Abstract 4193: New Left Bundle Branch Block in ST-Elevation Myocardial Infarction Patients Undergoing Primary Percutaneous Coronary Intervention
Background: Based on data from early fibrinolytic trials, ACC/AHA STEMI guidelines recommend that patients (pts) presenting with ischemic symptoms and new left bundle branch block (LBBB) receive immediate reperfusion therapy, either fibrinolysis or percutaneous coronary intervention (PCI). Data from the PCI era of reperfusion therapy for suspected AMI in pts presenting with LBBB are scant. Our objective was to determine the prevalence, clinical and angiographic characteristics and outcomes in pts with ischemic symptoms and new LBBB undergoing emergent angiography in two large regional STEMI systems.
Methods: Data were pooled from the Level 1 MI program at Minneapolis Heart Institute at Abbott Northwestern Hospital and the STAT Heart/Star90 program at Prairie Cardiovascular in Springfield, IL. We compared the clinical and angiographic characteristics and outcomes of suspected STEMI pts with and without new LBBB.
Results: Of the 3,310 consecutive suspected STEMI pts in the prospective registries from March 2003 to May 2008, 2.8% (n=94) had a new LBBB. Baseline characteristics of those with and without LBBB were compared (Table⇓). Pts with new LBBB were older, more likely to be female and have a previous history of coronary artery disease. They were less likely to have a clear culprit coronary artery (59% vs. 86% p<0.0001), to require emergent PCI (53% vs. 80% p<0.0001) or to have positive cardiac biomarkers (64% vs. 81% p<0.001). Despite the higher false positive rate, pts with new LBBB had a lower mean ejection fraction (41.2% vs. 46.5% p=0.0002) and higher in-hospital mortality (9.6% vs. 4.5% p=0.039).
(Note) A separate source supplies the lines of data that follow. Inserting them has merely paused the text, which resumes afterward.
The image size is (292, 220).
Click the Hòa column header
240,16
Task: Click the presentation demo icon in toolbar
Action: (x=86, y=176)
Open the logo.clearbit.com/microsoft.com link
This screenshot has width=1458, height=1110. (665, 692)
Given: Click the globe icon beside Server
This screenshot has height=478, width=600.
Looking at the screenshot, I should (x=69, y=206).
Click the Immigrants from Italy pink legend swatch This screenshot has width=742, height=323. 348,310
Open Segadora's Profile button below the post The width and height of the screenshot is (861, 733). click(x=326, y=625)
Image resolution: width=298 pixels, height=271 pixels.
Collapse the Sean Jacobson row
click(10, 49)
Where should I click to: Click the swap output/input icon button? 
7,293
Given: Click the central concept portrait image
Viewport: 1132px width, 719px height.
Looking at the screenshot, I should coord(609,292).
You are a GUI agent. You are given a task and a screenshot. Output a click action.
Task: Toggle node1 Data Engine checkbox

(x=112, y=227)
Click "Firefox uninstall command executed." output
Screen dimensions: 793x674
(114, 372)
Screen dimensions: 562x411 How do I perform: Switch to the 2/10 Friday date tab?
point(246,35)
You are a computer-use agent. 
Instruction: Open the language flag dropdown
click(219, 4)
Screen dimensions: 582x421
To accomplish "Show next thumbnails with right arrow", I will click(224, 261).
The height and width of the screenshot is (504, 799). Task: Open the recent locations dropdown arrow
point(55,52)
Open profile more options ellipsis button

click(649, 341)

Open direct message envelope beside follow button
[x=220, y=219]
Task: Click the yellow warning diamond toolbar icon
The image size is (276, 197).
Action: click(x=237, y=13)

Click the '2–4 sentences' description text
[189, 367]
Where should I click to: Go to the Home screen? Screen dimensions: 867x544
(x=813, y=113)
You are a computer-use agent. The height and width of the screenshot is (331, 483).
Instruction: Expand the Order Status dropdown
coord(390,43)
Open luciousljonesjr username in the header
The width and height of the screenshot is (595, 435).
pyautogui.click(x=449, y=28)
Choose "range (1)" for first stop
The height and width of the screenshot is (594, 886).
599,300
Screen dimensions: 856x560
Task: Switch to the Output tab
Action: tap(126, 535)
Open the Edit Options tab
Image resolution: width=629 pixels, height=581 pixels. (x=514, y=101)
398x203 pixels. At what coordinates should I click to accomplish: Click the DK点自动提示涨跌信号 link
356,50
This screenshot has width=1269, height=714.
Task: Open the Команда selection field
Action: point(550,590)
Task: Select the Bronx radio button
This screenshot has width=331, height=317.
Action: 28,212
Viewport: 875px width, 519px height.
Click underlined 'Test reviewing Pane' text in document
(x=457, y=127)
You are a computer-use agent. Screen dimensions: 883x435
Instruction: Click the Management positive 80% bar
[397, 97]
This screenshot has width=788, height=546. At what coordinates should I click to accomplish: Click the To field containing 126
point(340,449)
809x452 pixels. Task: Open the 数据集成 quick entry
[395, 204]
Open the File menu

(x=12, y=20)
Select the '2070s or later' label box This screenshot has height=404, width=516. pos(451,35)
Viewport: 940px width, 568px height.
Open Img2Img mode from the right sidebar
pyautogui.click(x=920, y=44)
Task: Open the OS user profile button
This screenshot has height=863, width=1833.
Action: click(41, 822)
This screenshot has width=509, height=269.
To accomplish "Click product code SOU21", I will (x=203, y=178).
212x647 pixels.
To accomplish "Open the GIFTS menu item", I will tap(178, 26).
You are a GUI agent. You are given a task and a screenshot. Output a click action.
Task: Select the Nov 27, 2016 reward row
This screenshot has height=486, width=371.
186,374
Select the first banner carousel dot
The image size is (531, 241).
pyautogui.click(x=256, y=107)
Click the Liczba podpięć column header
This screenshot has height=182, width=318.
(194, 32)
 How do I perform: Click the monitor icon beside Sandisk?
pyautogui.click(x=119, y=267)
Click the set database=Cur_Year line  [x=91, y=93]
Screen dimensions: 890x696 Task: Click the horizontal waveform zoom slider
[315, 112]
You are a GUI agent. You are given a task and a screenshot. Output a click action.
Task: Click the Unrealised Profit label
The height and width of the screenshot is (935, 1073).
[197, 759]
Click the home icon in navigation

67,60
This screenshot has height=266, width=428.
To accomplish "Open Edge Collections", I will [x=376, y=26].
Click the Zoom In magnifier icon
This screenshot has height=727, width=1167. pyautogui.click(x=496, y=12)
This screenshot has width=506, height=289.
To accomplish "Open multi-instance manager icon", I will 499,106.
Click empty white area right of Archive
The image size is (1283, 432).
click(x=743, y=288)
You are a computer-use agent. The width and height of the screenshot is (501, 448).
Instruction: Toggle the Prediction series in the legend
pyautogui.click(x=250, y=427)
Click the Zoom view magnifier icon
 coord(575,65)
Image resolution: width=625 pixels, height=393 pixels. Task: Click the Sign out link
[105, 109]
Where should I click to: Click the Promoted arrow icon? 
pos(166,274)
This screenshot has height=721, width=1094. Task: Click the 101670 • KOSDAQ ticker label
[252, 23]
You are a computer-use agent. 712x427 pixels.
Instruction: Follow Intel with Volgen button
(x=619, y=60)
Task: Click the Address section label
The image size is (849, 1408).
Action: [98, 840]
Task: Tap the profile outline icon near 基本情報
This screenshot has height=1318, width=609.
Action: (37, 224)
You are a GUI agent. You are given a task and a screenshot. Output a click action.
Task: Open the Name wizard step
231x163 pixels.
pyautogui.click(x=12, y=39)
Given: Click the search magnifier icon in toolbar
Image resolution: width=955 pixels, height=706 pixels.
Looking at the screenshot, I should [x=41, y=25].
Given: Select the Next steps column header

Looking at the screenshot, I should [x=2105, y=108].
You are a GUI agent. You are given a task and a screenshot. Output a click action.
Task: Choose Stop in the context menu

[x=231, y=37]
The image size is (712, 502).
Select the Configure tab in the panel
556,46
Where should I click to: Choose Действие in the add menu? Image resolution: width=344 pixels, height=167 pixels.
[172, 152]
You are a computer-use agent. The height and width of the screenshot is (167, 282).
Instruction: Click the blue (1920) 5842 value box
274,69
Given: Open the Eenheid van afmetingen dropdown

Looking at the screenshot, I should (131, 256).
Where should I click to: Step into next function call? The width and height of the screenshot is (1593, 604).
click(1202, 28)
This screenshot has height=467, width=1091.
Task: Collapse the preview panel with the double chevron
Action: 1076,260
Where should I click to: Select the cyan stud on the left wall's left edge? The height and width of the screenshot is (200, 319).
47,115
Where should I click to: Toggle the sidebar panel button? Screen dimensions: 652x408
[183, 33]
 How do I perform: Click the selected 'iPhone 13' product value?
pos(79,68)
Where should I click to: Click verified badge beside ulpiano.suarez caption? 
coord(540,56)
Conclusion: Due to the relatively high false positive rate and high risk features in pts with suspected AMI and new LBBB, the optimal reperfusion strategy may be emergent angiography and primary PCI, similar to that recommended for cardiogenic shock. Guidelines regarding reperfusion strategies for new LBBB need to be updated to reflect data from the PCI era.